I just watched a cartoon (Masha and the Bear) where a bear and a little girl create a portal to the Stone Age. They find the version of themselves then and the little girl swaps places with the Stone Age little girl and teaches the bear how to make fire and cook meat before eating it, after washing his hands. Her counterpart, on the other hand, is catching and eating whole raw fish and terrorizing a bunny by trying to kill and eat it in the current age. Both times have something to teach us if we are open to learn.
My point? Sometimes a little perspective can help in relationships. I know it can be easy to get caught in the routine and patterns of the same old arguments and frustrations, not even stopping to think that things could be different. I’ve heard couples tell me how they handle certain situations (chores, finances, kids, family) that cause the same arguments and tension over and over again. I don’t have incredibly complicated or inspired suggestions, but we come up with a simple plan of trying something differently, and they come back and wonder why they had never thought of it before because now it’s so much better.

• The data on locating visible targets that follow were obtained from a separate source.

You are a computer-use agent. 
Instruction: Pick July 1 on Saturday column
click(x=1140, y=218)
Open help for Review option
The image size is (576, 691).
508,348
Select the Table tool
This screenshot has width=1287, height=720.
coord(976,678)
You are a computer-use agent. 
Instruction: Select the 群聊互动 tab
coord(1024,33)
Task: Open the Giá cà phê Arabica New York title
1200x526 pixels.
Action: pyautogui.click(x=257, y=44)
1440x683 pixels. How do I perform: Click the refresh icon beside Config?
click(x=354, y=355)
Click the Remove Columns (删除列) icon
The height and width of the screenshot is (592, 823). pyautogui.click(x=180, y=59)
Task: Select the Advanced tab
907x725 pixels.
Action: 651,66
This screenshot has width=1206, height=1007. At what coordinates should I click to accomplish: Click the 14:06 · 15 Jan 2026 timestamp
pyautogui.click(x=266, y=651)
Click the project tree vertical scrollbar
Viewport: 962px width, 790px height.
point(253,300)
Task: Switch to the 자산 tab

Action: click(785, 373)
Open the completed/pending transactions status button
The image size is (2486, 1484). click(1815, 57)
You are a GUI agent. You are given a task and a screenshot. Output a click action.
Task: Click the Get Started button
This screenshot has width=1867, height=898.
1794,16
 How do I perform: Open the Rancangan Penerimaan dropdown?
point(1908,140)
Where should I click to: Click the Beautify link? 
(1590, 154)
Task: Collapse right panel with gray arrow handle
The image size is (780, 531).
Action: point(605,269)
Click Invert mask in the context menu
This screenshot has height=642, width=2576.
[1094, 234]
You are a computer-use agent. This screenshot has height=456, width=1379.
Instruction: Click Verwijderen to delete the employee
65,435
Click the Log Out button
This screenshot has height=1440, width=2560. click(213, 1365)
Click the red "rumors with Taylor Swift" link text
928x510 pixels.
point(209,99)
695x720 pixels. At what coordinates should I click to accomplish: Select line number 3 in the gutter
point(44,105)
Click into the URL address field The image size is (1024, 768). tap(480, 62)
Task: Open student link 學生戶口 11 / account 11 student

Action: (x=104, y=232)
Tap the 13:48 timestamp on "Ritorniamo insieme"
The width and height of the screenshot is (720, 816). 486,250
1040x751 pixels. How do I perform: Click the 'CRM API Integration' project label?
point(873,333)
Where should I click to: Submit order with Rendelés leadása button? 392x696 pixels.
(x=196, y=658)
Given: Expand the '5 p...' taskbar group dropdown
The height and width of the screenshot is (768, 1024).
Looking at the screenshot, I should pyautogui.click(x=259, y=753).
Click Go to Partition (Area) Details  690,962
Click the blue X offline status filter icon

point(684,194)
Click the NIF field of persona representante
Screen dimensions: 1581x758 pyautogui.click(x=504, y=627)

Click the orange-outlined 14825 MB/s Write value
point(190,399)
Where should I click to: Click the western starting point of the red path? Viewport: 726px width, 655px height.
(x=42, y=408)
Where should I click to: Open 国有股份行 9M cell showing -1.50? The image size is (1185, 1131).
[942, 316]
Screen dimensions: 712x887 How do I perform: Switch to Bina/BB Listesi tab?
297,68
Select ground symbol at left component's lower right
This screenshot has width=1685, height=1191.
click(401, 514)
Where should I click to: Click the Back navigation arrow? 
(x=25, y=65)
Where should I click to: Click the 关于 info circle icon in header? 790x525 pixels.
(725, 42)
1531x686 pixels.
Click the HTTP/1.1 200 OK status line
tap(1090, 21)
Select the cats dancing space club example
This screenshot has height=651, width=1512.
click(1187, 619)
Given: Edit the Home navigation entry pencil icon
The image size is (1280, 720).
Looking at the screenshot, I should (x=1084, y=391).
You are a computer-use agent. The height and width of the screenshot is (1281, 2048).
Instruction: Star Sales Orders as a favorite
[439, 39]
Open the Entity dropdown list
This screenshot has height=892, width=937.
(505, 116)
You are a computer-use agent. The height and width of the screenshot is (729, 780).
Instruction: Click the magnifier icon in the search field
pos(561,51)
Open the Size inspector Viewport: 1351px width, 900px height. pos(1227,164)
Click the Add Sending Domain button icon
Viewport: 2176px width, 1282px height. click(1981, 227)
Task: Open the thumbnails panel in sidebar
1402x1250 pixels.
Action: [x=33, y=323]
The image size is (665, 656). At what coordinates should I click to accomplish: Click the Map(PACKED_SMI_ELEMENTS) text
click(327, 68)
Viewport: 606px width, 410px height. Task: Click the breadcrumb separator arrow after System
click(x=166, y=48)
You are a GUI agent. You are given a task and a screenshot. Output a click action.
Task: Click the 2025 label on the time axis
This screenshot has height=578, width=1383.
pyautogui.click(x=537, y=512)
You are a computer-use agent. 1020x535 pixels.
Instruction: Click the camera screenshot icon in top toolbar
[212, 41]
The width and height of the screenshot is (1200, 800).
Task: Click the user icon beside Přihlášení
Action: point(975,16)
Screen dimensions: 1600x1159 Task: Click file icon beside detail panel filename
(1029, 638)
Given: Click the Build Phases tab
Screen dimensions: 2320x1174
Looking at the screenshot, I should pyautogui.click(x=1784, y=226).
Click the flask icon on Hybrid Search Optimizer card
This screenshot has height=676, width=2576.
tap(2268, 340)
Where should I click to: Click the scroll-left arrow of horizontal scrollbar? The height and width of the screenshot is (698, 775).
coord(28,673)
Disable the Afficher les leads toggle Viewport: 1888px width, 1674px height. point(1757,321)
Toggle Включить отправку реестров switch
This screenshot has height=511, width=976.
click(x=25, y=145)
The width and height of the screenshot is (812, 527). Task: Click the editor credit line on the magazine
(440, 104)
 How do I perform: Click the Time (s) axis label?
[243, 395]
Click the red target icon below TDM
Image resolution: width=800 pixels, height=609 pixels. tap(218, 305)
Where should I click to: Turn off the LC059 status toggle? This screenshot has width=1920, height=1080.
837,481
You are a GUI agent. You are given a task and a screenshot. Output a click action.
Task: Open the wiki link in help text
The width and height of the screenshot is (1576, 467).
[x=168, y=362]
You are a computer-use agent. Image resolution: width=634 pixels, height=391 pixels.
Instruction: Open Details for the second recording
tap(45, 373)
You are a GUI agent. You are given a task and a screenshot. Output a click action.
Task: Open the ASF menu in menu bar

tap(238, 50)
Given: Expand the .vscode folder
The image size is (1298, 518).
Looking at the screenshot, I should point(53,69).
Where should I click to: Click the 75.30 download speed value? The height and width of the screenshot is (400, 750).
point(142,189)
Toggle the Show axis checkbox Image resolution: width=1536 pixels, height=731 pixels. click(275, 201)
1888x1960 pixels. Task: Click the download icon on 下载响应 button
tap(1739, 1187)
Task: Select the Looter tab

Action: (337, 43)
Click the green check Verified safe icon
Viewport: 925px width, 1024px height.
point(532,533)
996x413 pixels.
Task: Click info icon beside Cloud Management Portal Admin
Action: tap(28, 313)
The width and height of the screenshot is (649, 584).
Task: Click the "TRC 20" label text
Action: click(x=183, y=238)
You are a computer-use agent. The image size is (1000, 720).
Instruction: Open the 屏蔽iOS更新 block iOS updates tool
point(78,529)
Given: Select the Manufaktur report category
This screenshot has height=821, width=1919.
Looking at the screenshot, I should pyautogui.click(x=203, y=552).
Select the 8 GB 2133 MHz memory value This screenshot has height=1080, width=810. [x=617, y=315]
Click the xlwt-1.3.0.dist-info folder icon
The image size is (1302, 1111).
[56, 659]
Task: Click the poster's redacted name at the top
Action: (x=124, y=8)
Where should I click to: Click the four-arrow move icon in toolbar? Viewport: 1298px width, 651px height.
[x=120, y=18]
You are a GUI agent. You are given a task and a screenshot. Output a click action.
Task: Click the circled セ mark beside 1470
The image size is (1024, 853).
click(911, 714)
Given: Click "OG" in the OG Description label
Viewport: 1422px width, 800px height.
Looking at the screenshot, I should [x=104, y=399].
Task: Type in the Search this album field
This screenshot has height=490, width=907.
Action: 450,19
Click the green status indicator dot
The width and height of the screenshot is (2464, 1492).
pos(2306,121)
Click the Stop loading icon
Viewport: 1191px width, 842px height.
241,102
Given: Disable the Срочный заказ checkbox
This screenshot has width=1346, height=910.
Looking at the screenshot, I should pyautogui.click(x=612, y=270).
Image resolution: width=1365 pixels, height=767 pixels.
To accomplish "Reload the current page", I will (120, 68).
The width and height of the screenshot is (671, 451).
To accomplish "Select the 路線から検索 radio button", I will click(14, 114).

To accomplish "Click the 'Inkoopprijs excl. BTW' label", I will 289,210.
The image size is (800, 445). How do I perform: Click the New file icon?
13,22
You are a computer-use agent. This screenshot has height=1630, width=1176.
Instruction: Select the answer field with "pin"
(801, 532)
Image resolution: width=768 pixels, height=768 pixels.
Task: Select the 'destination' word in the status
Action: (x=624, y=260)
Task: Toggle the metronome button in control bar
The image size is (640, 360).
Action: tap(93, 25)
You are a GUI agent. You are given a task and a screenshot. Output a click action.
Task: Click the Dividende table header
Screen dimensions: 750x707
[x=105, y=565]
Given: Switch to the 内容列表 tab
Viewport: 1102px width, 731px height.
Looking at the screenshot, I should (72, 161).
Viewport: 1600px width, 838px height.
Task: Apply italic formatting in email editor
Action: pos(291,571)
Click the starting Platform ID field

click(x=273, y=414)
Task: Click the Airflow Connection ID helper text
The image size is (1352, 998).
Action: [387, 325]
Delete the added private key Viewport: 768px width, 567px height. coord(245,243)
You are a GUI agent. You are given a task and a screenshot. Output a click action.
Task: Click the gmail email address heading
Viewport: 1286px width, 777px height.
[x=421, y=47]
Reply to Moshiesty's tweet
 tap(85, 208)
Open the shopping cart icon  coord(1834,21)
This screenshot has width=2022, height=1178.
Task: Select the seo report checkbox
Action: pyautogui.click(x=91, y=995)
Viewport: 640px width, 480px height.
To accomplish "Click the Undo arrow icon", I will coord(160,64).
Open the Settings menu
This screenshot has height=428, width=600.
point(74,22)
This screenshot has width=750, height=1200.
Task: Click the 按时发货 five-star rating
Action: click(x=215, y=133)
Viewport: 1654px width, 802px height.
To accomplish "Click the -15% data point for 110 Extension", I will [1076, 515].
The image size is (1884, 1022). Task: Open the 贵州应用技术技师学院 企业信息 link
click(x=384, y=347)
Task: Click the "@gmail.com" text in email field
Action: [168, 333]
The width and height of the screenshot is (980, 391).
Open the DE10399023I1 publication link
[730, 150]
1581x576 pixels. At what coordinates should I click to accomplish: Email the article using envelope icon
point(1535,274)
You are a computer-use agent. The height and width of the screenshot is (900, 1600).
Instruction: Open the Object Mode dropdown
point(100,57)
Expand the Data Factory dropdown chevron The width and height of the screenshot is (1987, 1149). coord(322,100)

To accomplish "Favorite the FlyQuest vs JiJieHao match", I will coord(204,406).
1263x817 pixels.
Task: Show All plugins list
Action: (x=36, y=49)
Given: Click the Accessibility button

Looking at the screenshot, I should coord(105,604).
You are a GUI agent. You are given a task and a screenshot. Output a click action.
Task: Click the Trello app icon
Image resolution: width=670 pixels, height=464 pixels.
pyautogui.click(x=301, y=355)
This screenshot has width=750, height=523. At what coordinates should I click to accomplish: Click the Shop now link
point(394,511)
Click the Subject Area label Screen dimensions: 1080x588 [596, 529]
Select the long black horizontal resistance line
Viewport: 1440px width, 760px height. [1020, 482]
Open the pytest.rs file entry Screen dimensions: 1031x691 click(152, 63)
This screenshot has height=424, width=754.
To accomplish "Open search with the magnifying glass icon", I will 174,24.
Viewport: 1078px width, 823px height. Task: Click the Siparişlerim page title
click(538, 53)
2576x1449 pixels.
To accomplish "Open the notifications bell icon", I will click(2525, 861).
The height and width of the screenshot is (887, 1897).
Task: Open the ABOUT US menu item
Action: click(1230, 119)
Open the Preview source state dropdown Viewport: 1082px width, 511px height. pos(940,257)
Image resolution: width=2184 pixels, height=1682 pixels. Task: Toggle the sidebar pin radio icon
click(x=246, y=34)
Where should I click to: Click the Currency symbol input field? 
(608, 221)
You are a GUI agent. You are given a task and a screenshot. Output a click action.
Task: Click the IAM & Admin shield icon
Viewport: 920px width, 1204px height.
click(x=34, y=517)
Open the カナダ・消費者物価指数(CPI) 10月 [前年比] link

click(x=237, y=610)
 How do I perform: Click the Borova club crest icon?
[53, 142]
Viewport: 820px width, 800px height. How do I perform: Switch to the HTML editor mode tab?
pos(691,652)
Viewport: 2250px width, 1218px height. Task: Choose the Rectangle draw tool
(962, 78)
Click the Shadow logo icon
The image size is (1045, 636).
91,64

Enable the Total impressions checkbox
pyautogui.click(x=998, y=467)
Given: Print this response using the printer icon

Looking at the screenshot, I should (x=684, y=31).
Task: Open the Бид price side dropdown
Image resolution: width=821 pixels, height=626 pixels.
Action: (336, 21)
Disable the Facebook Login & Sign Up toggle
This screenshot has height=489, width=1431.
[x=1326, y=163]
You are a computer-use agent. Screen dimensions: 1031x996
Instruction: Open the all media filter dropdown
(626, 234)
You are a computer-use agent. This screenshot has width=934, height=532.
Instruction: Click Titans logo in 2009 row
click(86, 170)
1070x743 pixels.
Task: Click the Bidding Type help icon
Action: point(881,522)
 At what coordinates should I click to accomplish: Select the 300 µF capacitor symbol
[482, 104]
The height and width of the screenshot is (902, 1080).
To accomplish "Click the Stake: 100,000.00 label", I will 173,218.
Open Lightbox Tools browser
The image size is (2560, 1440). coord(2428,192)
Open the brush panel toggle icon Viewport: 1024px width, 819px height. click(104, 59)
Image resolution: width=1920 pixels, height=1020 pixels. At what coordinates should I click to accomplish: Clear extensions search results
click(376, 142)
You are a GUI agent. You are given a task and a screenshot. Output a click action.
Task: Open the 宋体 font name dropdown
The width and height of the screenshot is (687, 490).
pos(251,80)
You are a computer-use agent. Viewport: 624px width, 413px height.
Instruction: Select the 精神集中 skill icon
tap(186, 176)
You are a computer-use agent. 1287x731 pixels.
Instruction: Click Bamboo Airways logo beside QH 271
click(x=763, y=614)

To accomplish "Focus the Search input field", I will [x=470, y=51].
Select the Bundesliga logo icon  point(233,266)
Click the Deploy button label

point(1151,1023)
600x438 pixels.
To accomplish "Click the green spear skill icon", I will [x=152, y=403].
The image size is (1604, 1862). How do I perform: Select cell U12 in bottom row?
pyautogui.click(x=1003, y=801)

Sometimes we are blind to new ways of thinking or just don’t have the energy to spend coming up with a different way. We think there’s one way of doing something because that’s how we were taught, or that’s just what seems to have worked for so long. We may even assume that everyone does it the same way. There’s often a cultural understanding that we don’t talk about issues in the relationship with others, but then how can we learn that relationships don’t all look the same?
I know there’s a tendency when we see our friends to complain about our partner, compare notes and hope to feel validated for the way we feel. This tends to fuel our discontent and heighten our feelings of dissatisfaction in our relationships. Instead of doing this, might I suggest we ask, instead, what works well in the relationships of others. This way, we can gain a new perspective of the negative patterns that keep repeating and find an alternative, something new to try.
Nobody wants to repeat arguments over and over again, or nag our partner to do something the way we want while they consistently insist that their way is better. When we are able to let go of the ‘should’s’, and discover what compromise might look like, we can end some of the tedious, annoying arguments that seem to go nowhere in our relationships.